MAD HONEY: POISON NECTAR THAT KILLS HONEYBEES
A flowering rhododendron bush is often smothered in bumblebees in summer, but you will struggle to find any honeybees. Dr Jane Stout of Trinity College has figured out why: the plant’s nectar poisons them.
“The nectar is toxic to honeybees, but it doesn’t seem to have any lethal effects on bumblebees. Solitary bees are somewhere in between, and suffer sublethal effects,” she says.
This means that bees that are fed rhododendron nectar exhibit distress and “malaise behaviour”: they lie on their backs, waving their legs in the air. They appear to recover later.
In the wild, this would have an impact on their ability to avoid predators or even return to their nest. That’s not good for survival.
Honeybees were killed outright by the plant toxin. Perhaps unsurprisingly, when Dr Stout and her students carry out surveys in the field, honeybees are never seen foraging on rhododendron, and solitary bees are rarely seen. The toxin responsible has been identified as a grayanotoxin by Dr Stout ’s collaborators at Newcastle University and Kew Gardens. It is a compound that binds to important sodium channels in cell membranes and locks them into an excitable state.
Honey in some parts of the world is sometimes contaminated with this toxin via pollen. The Greeks reportedly used such toxic honey against their enemies, according to Greek historian Xenophon (430-355 BC). Consuming it reputedly causes temporary insanity and drunken behaviour. In Turkey, rhododendron honey is known as “mad honey”. It is produced in large quantities in the Black Sea region but is also used for treating medical conditions, such as high blood pressure.

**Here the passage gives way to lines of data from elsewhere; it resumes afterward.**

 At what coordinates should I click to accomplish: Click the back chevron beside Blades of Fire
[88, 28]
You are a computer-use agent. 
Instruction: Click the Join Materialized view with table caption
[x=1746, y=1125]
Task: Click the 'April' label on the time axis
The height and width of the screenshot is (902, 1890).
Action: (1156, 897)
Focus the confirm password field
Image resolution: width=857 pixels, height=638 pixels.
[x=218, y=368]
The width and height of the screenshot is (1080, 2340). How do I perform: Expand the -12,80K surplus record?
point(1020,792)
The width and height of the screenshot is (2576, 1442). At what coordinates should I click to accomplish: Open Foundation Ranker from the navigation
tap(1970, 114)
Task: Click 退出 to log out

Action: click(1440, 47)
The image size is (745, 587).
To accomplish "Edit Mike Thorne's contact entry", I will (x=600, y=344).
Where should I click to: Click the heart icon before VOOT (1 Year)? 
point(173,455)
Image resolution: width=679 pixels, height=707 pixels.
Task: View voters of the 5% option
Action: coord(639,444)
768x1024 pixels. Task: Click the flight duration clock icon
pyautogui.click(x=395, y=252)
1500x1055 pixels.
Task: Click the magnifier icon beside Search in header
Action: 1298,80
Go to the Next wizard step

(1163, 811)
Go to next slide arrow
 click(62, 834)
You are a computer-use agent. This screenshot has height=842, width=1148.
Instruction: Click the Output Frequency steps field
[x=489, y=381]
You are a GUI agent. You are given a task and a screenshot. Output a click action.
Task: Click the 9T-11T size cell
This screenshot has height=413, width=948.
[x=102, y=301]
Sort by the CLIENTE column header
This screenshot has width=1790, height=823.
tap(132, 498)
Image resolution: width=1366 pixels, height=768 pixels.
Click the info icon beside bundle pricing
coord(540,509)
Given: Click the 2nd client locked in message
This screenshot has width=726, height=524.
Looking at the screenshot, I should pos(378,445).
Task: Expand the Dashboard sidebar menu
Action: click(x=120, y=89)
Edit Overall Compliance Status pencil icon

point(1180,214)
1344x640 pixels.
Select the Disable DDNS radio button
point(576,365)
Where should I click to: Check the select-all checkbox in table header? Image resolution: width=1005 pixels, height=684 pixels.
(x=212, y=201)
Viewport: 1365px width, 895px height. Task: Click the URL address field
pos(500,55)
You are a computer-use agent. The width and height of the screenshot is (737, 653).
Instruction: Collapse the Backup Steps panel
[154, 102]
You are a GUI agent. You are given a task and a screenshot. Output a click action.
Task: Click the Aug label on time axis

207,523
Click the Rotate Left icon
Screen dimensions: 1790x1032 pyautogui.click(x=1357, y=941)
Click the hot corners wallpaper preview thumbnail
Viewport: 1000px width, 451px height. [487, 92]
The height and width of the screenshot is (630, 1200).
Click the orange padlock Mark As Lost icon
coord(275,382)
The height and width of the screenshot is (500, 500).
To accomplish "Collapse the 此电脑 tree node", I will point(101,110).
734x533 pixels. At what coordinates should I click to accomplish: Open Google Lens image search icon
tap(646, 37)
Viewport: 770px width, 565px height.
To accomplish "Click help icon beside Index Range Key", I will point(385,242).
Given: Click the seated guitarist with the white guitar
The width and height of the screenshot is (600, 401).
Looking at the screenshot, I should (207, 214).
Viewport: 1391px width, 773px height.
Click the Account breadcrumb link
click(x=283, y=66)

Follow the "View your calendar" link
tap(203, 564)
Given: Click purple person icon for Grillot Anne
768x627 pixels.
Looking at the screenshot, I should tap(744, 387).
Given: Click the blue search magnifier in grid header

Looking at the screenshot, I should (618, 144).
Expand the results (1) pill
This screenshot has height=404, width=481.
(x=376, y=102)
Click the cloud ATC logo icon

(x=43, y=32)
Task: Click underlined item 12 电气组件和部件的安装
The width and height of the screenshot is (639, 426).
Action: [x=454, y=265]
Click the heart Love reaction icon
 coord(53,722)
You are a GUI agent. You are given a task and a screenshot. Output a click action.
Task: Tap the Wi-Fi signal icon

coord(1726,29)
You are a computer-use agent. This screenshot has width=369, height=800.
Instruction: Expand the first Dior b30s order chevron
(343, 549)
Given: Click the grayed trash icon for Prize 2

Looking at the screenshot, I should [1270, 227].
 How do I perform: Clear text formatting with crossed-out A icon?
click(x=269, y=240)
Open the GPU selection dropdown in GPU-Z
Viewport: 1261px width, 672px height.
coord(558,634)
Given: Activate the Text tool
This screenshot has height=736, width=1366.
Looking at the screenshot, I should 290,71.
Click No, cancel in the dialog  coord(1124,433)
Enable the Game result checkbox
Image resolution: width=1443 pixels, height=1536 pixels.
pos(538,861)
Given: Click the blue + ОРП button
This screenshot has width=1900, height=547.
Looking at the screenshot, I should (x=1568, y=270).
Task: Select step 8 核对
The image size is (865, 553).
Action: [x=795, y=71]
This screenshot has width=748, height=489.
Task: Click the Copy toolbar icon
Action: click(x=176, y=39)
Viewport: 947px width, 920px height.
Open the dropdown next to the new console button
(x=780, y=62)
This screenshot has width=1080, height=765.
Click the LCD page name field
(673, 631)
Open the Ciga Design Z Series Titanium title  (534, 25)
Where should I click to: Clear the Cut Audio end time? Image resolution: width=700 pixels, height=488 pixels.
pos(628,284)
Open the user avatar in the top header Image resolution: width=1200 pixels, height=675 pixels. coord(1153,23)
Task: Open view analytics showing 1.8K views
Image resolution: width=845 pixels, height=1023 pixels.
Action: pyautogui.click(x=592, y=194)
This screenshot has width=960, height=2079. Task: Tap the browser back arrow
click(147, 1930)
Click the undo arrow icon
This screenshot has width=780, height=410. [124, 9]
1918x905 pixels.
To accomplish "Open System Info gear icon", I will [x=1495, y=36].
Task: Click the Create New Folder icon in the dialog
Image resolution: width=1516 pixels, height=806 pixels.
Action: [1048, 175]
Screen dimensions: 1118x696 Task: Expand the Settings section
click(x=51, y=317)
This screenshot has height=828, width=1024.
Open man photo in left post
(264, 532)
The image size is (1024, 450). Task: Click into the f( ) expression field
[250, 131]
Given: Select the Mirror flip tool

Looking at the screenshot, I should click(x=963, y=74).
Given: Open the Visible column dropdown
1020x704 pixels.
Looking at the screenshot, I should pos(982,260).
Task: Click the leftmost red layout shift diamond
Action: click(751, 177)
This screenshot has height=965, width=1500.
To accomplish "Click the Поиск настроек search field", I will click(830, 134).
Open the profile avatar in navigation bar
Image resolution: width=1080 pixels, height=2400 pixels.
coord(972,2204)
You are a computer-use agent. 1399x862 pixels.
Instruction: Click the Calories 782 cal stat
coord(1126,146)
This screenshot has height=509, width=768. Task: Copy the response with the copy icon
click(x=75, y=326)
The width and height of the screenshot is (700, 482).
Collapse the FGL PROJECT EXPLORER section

It is not known why bumblebees are immune to the toxin. “It could be that their receptor targeted by the toxin does not react to it in the same way, or that they can detox it and excrete it. We don’t know yet,” says Dr Stout. Surprisingly, her team also found that bumblebees are not good at detecting nectar toxins – such as quinine, caffeine, nicotine and grayanotoxin – in bee-pollinated plants.